The Home Office launched a consultation on 15 April 2026 on a revised code of practice for landlords, setting out how Right to Rent checks (the mandatory process requiring landlords to verify a prospective tenant's legal right to live in the UK) must be carried out without breaching equality law. The deadline for responses was 29 April 2026. Updated guidance is expected to come into force in October 2026.
What the new rules require
Right to Rent rules were introduced in England under the Immigration Act 2014. They place a legal duty on every residential landlord to check the immigration status of all adult tenants before a tenancy begins. Failure to comply can result in a fine of up to £20,000 or a prison sentence of up to five years, according to GOV.UK.
The new draft code of practice - published by the Home Office on 15 April 2026 - goes further. According to the National Residential Landlords Association (NRLA) (April 2026), landlords would be "explicitly banned from treating prospective tenants less favourably because their right to rent is time-limited or because of how they choose to prove their status." That means preferring a passport over other forms of identification, or favouring online checks over physical documents, would count as unlawful differential treatment.
The consultation also proposes making it a mandatory requirement for landlords to ensure any Digital Verification Services (DVS) - the certified online systems used to confirm immigration status - are officially certified before use.
What landlords must and must not do
The draft guidance is direct about what consistent compliance looks like.
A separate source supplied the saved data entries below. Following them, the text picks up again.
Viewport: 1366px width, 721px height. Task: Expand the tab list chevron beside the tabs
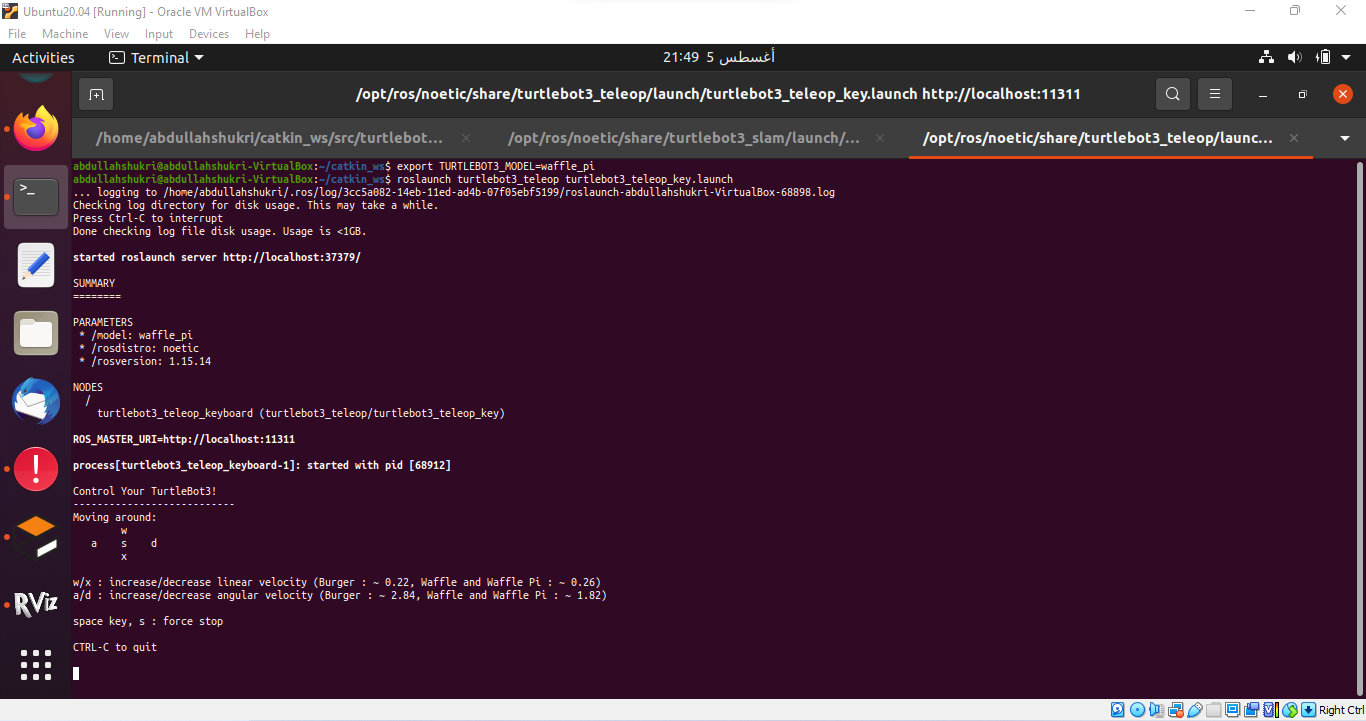[x=1345, y=139]
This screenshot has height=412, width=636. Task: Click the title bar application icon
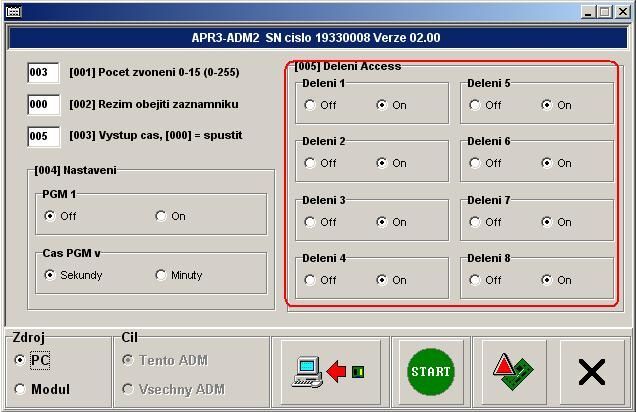(13, 12)
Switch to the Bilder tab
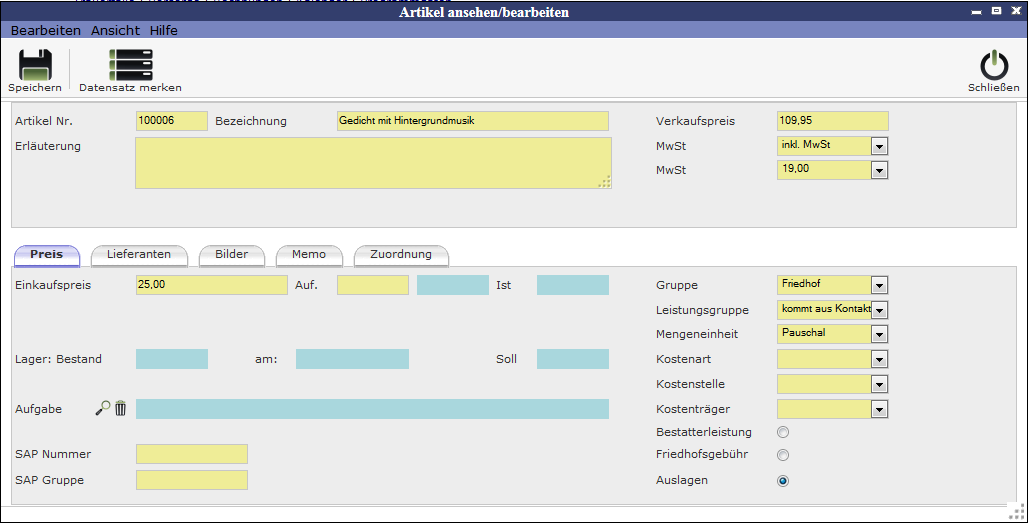Image resolution: width=1028 pixels, height=523 pixels. (231, 254)
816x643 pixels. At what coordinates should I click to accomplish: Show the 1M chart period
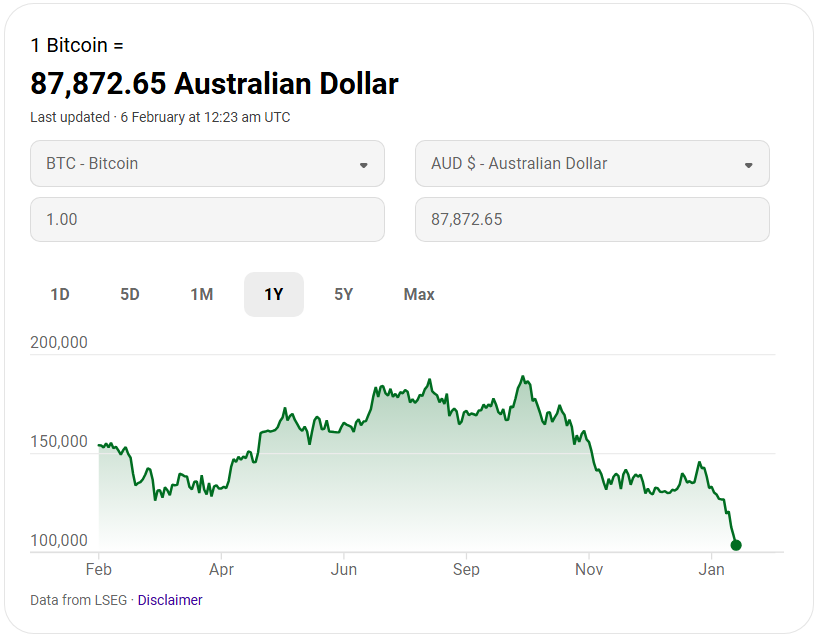pyautogui.click(x=202, y=294)
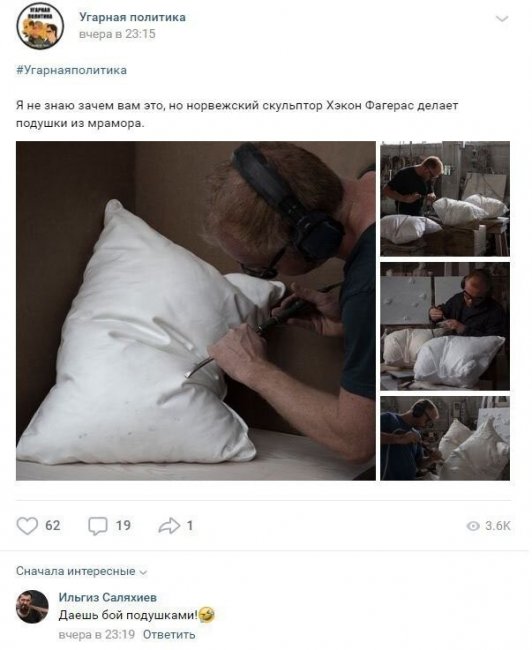The height and width of the screenshot is (650, 532).
Task: Expand the post options chevron menu
Action: click(x=502, y=19)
According to the Home Office consultation document (April 2026), landlords and letting agents must:
• Apply the same checking process to every prospective tenant, including those believed to be British citizens
• Ensure no applicant is discouraged or excluded because of a known or perceived protected characteristic under the Equality Act 2010
• Ensure any automated or digital onboarding systems do not create or reinforce discriminatory outcomes
The same guidance states landlords must not make assumptions about a person's immigration status based on colour, nationality, ethnic or national origins, accent, or length of time in the UK. Treating tenants with a time-limited right to rent (where the right expires on a specific date) more or less favourably than others is also expressly prohibited.
Landlords who breach these requirements risk discrimination claims in the county court, as well as regulatory consequences. If you want to understand how compliance sits alongside your wider letting strategy, the Property Filter business and systems resources cover operational frameworks for landlords managing multiple tenancies.
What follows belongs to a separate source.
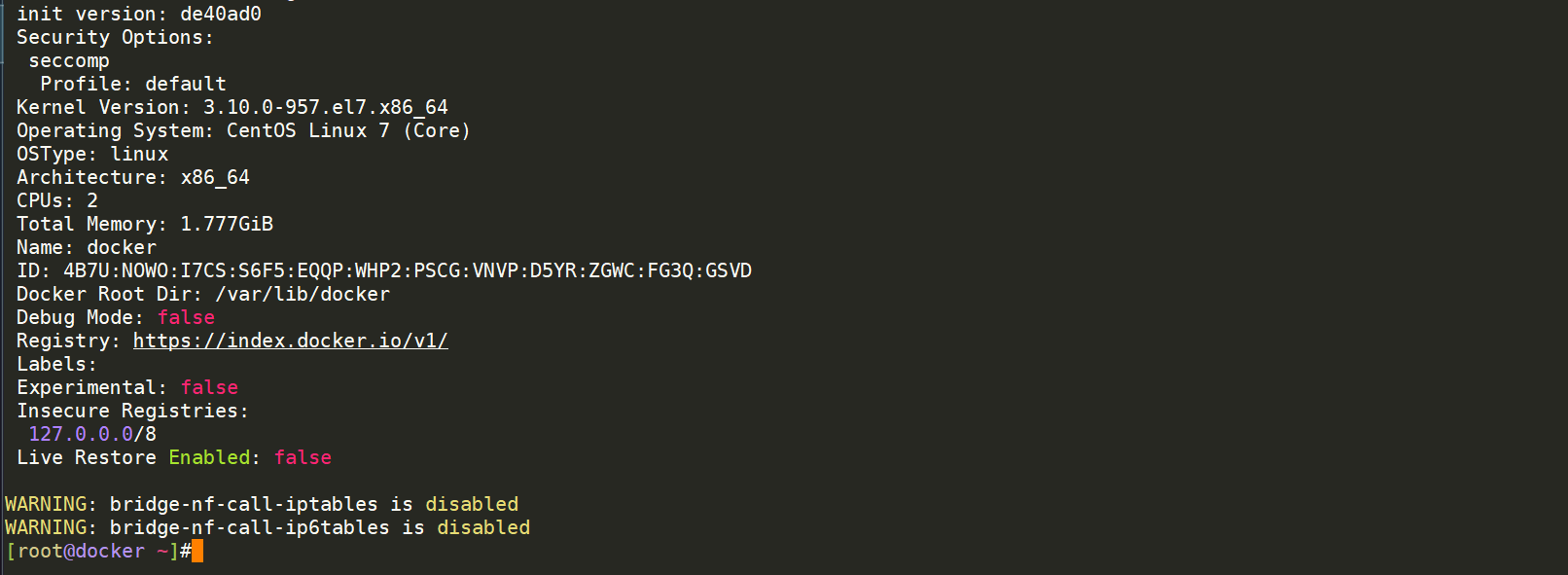Click the CentOS Linux 7 (Core) text
The image size is (1568, 575).
pos(348,130)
What changes in October and what to do now
The legislation will be implemented through secondary legislation, with the finalised code expected to take effect in October 2026. The consultation closed on 29 April 2026, so the response period has passed - the final code is now being drafted.
The deadline you need to know: October 2026. Between now and then, every landlord should treat this as a forward-looking compliance exercise. Standard referencing checks remain permitted. You can still use guarantors and apply financial criteria - but those criteria must be consistent across every single applicant without exception.
For landlords letting to tenants who receive benefits or have time-limited leave, it is worth checking whether your current affordability criteria create indirect discrimination. The LHA rates map can help you model local housing allowance (LHA) against rental values across your target areas, which is useful context when setting consistent affordability thresholds.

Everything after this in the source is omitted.